Homemade Chicken and Noodles over Mashed Potatoes


----------



## fltsfshr (Nov 14, 2022)

Tater Tot Hot Dish There's usually one in the freezer for comfort emergencies

Lightly browned burger & onions mixed with a can of Campbells cream of mushroom soup and a can of Campbells cream of celery. Spread the mix in a square pan and cover it with tater tots. Heat it up till it's hot and the tater tots brown.


----------



## noboundaries (Nov 14, 2022)

Chicken and Dumplings.
Any kind of throw-together soup with any kind of meat.
Chili.
Shepard's Pie
Sloppy Joes
Beef Stew
Corned Beef, Cabbage, and Potatoes 
Smothered Pork Chops
Ground meat casserole (no canned soup allowed)

Dang, I'm hungry.


----------



## Retired Spook (Nov 14, 2022)

Pot roast.


----------



## smokeymose (Nov 14, 2022)

smokerjim said:


> Grilled cheese and tomato soup.


We haven't had that since the Mrs. had to start a low sodium diet and we sorely miss it....


----------



## bdskelly (Nov 14, 2022)

This is what Teri and I like when the first cold snap arrives 





						Gumbo Basics
					

I have had a few inquiries about gumbo. I don't mind posting a gumbo recipe but I know a million. Its like a how do you cook a pork shoulder? Below are some gumbo basics I have learned and use through the years that will make it easier to understand. Sure if you have a specific gumbo request I...

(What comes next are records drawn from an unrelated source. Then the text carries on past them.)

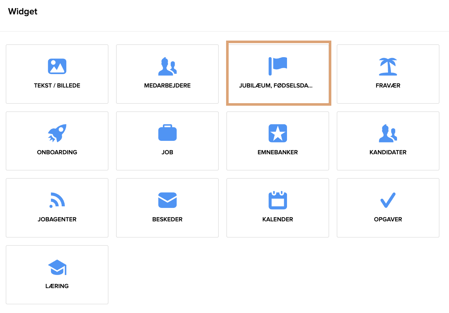Click the picture icon for Tekst / Billede
The height and width of the screenshot is (313, 449).
coord(57,66)
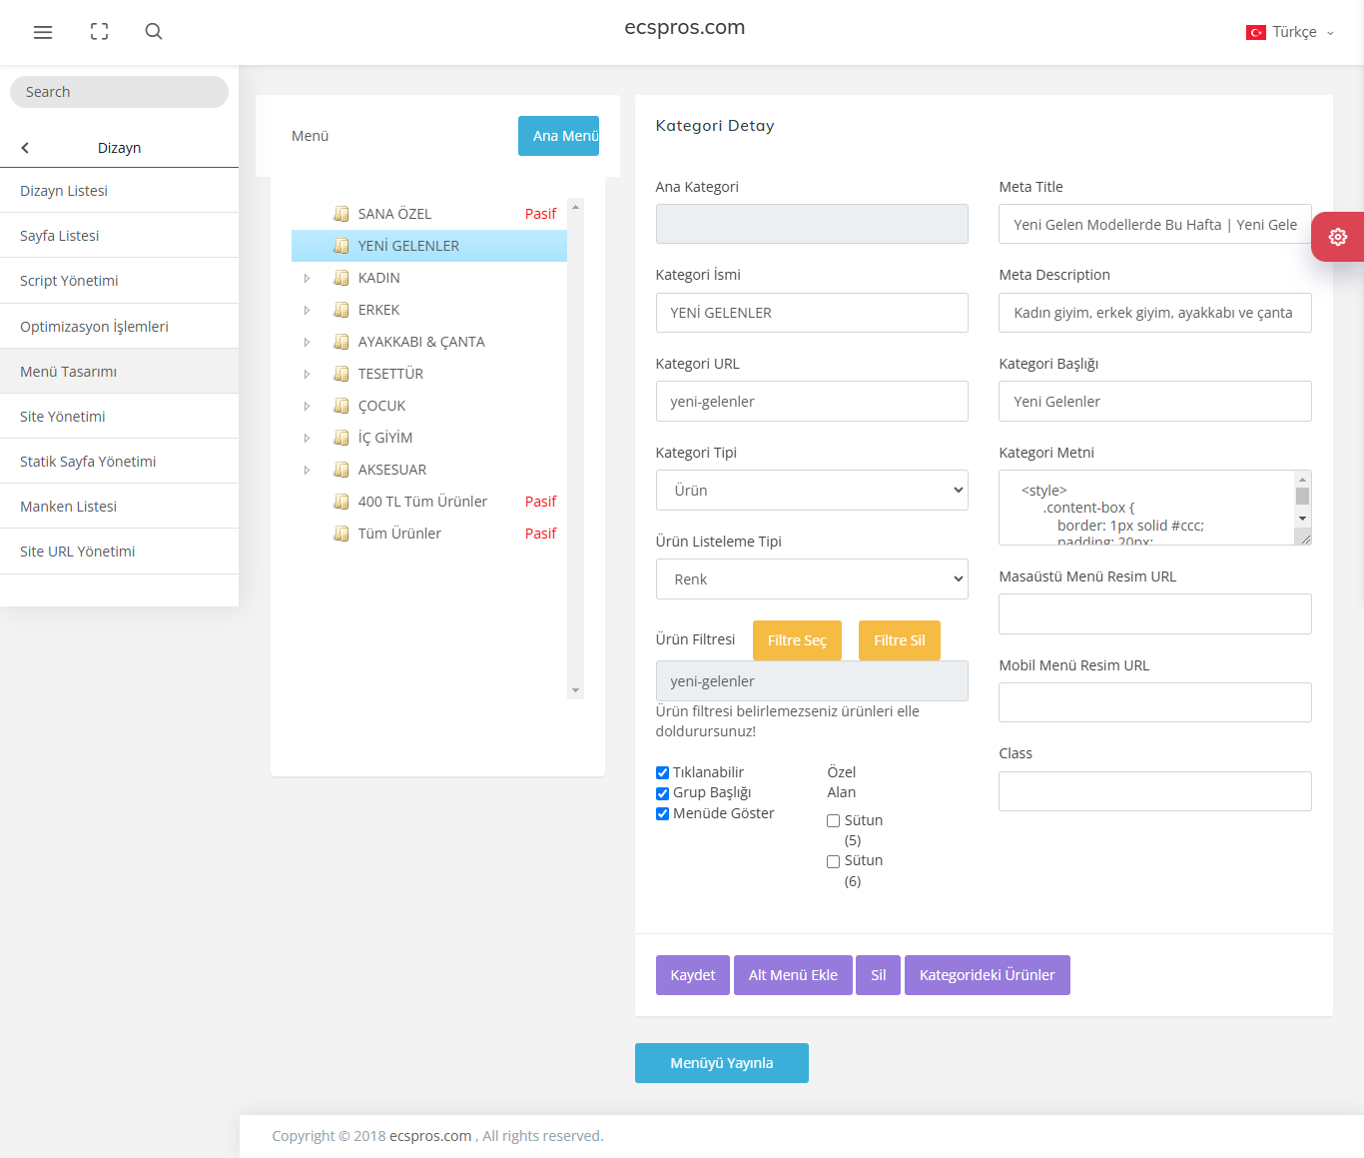Toggle fullscreen mode icon
1364x1158 pixels.
(x=99, y=32)
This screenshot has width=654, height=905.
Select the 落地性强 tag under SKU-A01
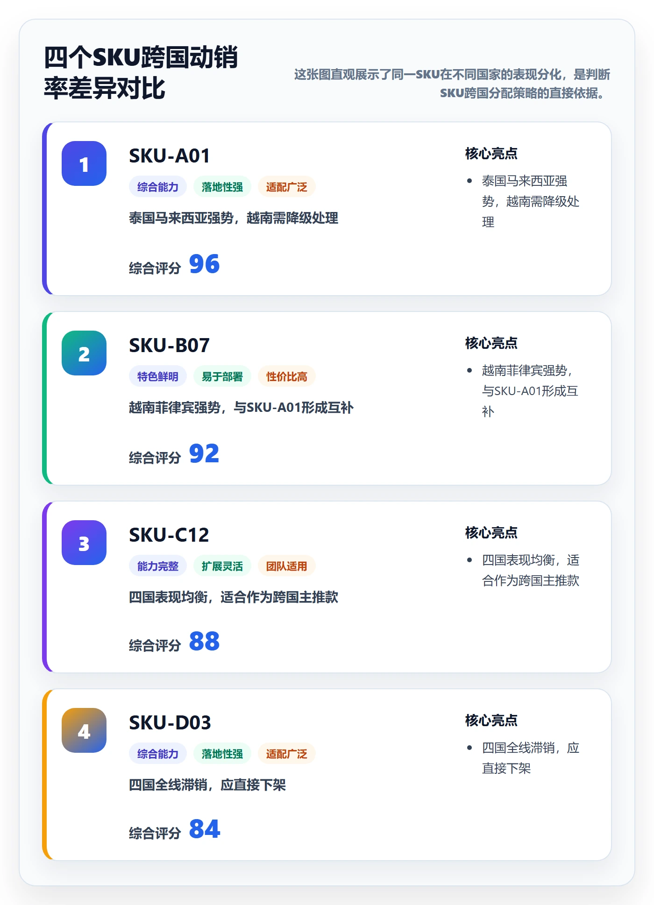(x=222, y=187)
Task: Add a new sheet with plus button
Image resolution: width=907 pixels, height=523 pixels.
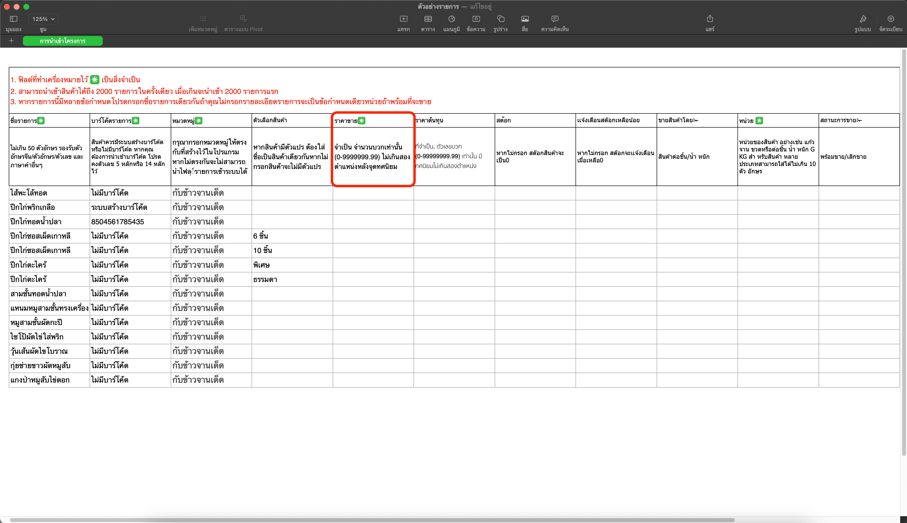Action: (11, 41)
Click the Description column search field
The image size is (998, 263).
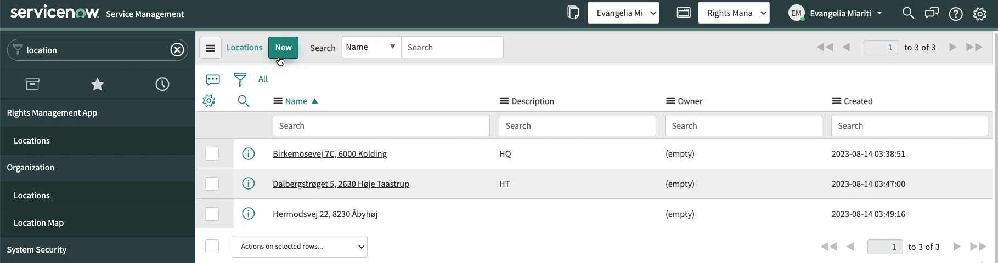[577, 126]
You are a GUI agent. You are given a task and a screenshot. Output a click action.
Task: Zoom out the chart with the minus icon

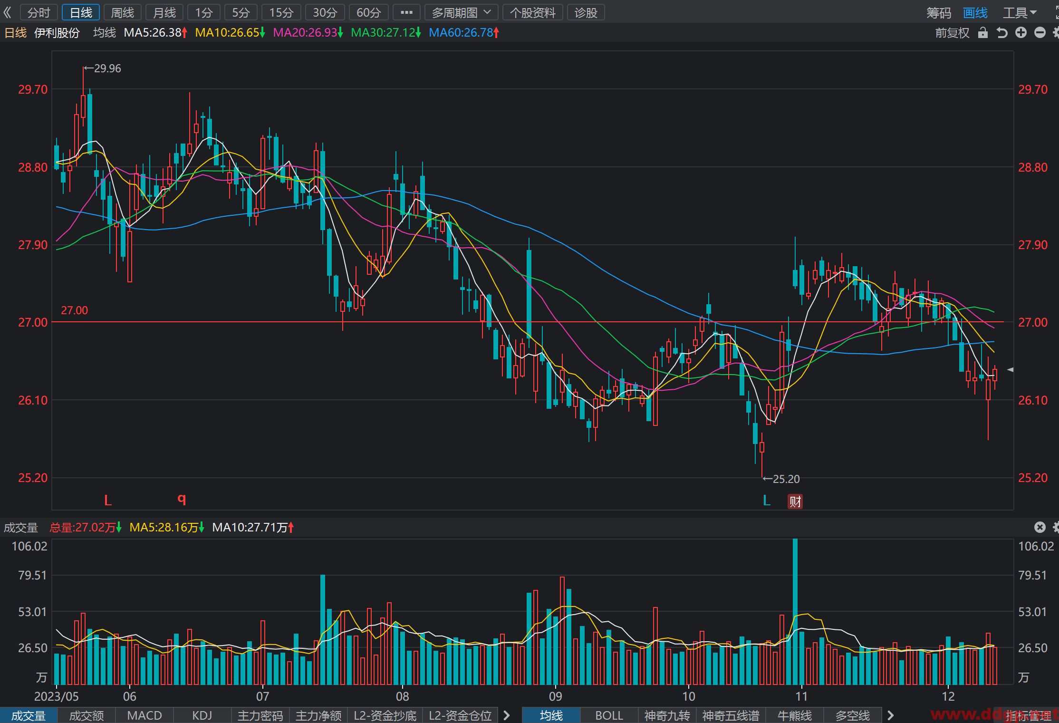(1040, 33)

					www.smokingmeatforums.com
				



You’ll need a loaf of French Bread to go with it !


----------



## sawhorseray (Nov 14, 2022)

Pizza!


----------



## gmc2003 (Nov 14, 2022)

A good hearty beef stew, or a homemade multi-layer lasagna. The kind of food that tastes better the next day.  

Chris


----------



## tx smoker (Nov 14, 2022)

Cold, rainy, and just plain nasty today. got a batch of beef stew in the Crock Pot that I started early this morning. House smells great again and really looking forward to dinner. Will serve with some cheese and garlic Texas toast. 


smokeymose said:


> anything that cooks in the oven or cooks on the stovetop
> for hours and makes the house smell good.


I'll second that motion!!


smokeymose said:


> I did a Chuckie in the Dutch Oven yesterday


I did one just over a week ago. two days in the slow cooker and it was amazing. Also, made thehouse smell great for two days.


sawhorseray said:


> Pizza!


That's not just a pizza. that's enough to feed a small country. I remember that pizza and the thing must have weighed in around 150 pounds or so   I'd sure eat my share though given the opportunity.

Robert


----------



## gmc2003 (Nov 14, 2022)

Man, how could I forget pea soup, or grandma's baked beans. 

Chris


----------



## Brokenhandle (Nov 14, 2022)

gmc2003 said:


> A good hearty beef stew, or a homemade multi-layer lasagna. The kind of food that tastes better the next day.
> 
> Chris


The only way this and many other meals mentioned are better is with fresh baked bread or rolls.



kilo charlie said:


> Homemade Chicken and Noodles over Mashed Potatoes


Kind of the same lines...but was told grandma used to make something similar to this every Sunday...pretty sure hers was fried chicken where this is baked with egg noodles and gravy over mashed taters with some sweet corn we froze from the summer. 

Ryan


----------



## Brokenhandle (Nov 14, 2022)

If I wasn't so dang blasted short minded would have added the pic...ooopppsss!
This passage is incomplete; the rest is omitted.